GIVEN EXERCISE: Reproduce the passage of the real estate commission article below, starting at "A recent multibillion-dollar" and ending at "set commission-sharing parameters.".

EXCERPTED TEXT:
____________________
A recent multibillion-dollar class-action verdict in Missouri found that the National Association of Realtors (NAR) along with some of the largest real estate brokerage firms in the country violated antitrust laws by conspiring to inflate and keep sales commissions artificially high. The NAR and other brokerages face a slew of new and older lawsuits that have similar claims.

Already, the suits have ushered in some changes to agreements sellers sign with their real estate agents that set commission-sharing parameters.

But depending on how the cases ultimately play out, they could dismantle the NAR’s stronghold over a system that has long been criticized for disadvantaging sellers and buyers by setting and maintaining broker commission rates between 5% and 6% of a home’s sale price. It would also have ripple effects on the overall housing market.

“The whole practice needs to stop,” Patrick Knie, one of the lawyers representing the plaintiffs in a case recently filed in South Carolina, told Yahoo Finance. “We just need to go back to being in a free market.”

AUSTIN, TEXAS - OCTOBER 16: A home available for sale is shown on October 16, 2023 in Austin, Texas. Home sales have slowed as the cost of borrowing has increased and the country continues seeing record-high mortgage rates. (Photo by Brandon Bell/Getty Images)AUSTIN, TEXAS - OCTOBER 16: A home available for sale is shown on October 16, 2023 in Austin, Texas. Home sales have slowed as the cost of borrowing has increased and the country continues seeing record-high mortgage rates. (Photo by Brandon Bell/Getty Images)
A home available for sale is shown on Oct. 16 in Austin, Texas. (Photo by Brandon Bell/Getty Images) (Brandon Bell via Getty Images)

The cases

The rumblings of this shakeup intensified on Oct. 31 when a unanimous eight-member jury concluded that since 2015, NAR and its broker co-defendants who belong to NAR’s professional organization caused home sellers $1.79 billion in damages.

NAR said it plans to appeal the verdict. However, similar class-action suits have followed in the last three weeks in Missouri, South Carolina, New York, Illinois, and Texas, adding to at least one older case in Illinois still awaiting trial.
____________________
DATA LINES:
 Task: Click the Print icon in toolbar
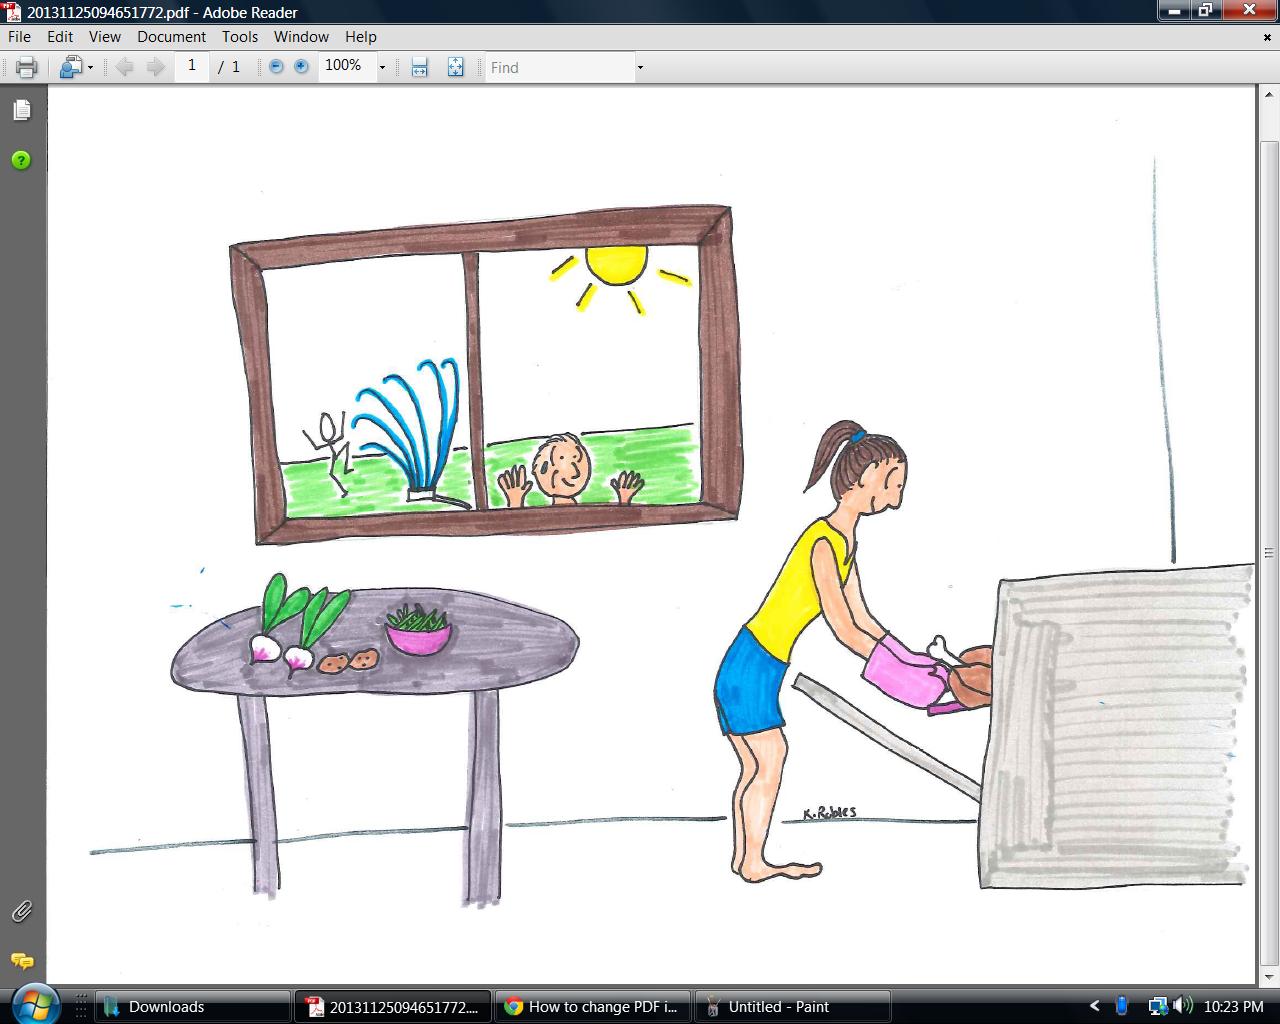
____________________
RIGHT ANSWER:
A recent multibillion-dollar class-action verdict in Missouri found that the National Association of Realtors (NAR) along with some of the largest real estate brokerage firms in the country violated antitrust laws by conspiring to inflate and keep sales commissions artificially high. The NAR and other brokerages face a slew of new and older lawsuits that have similar claims.

Already, the suits have ushered in some changes to agreements sellers sign with their real estate agents that set commission-sharing parameters.